» **Exercise objective**: Revise the lines from the one containing "You are a computer-use" through the end of the material, inclusive, replacing "price bar" with "price label" and leaving everything else unchanged. Leave the pictures out of your answer.
──────── Dataset records ────────
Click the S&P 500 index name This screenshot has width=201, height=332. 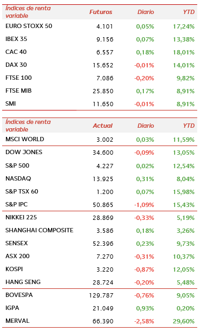17,165
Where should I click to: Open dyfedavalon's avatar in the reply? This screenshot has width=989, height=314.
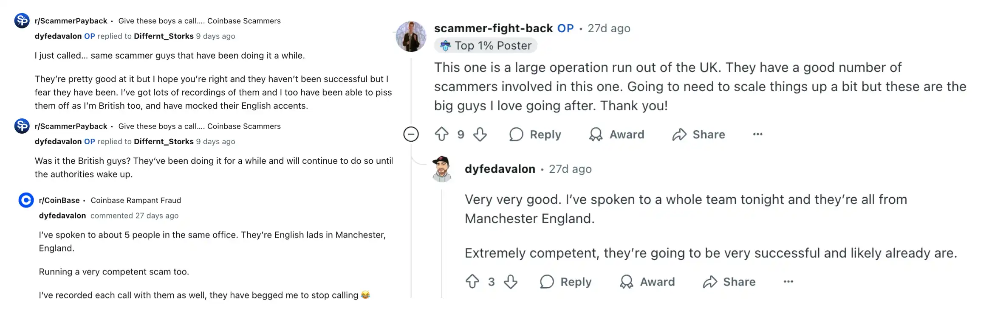tap(442, 169)
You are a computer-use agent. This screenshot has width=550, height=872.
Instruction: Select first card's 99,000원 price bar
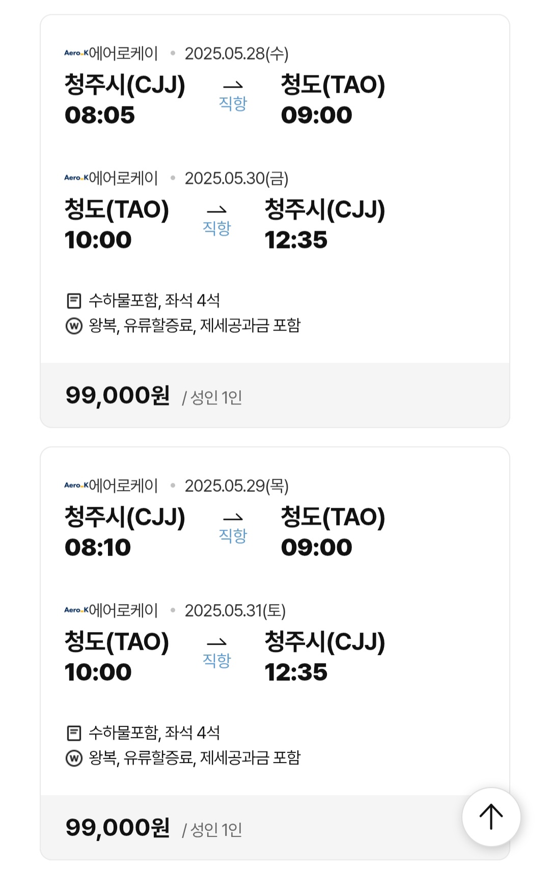point(274,395)
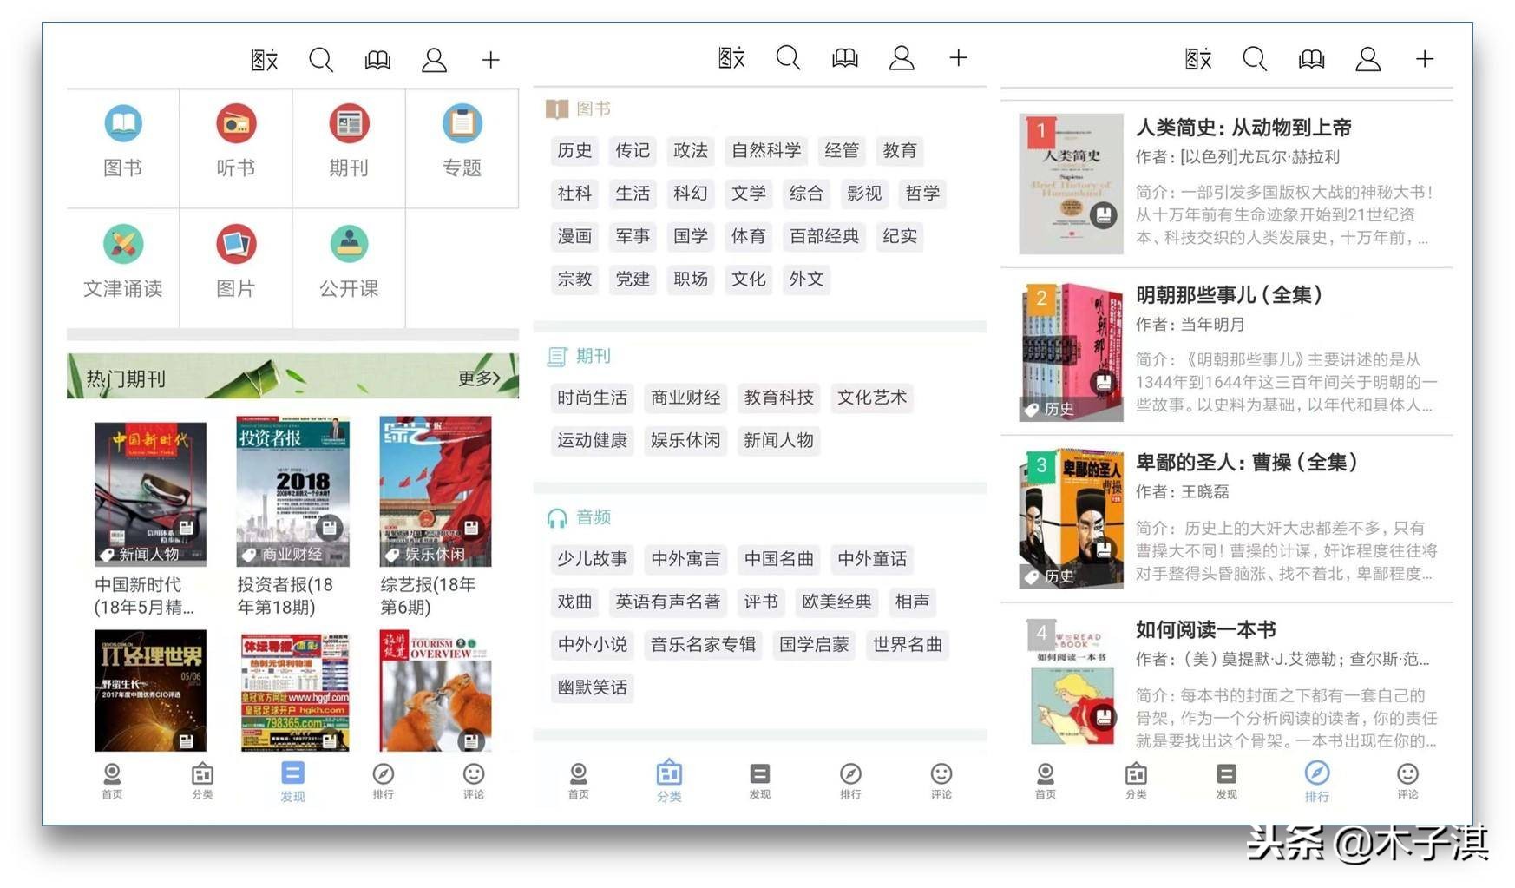Open the bookshelf icon in the header
The image size is (1515, 888).
(x=377, y=59)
────────
» **Solution**:
You are a computer-use agent. This screenshot has width=550, height=872.
Instruction: Select first card's 99,000원 price label
point(274,395)
Open the bookshelf icon in the header
The image size is (1515, 888).
(x=377, y=59)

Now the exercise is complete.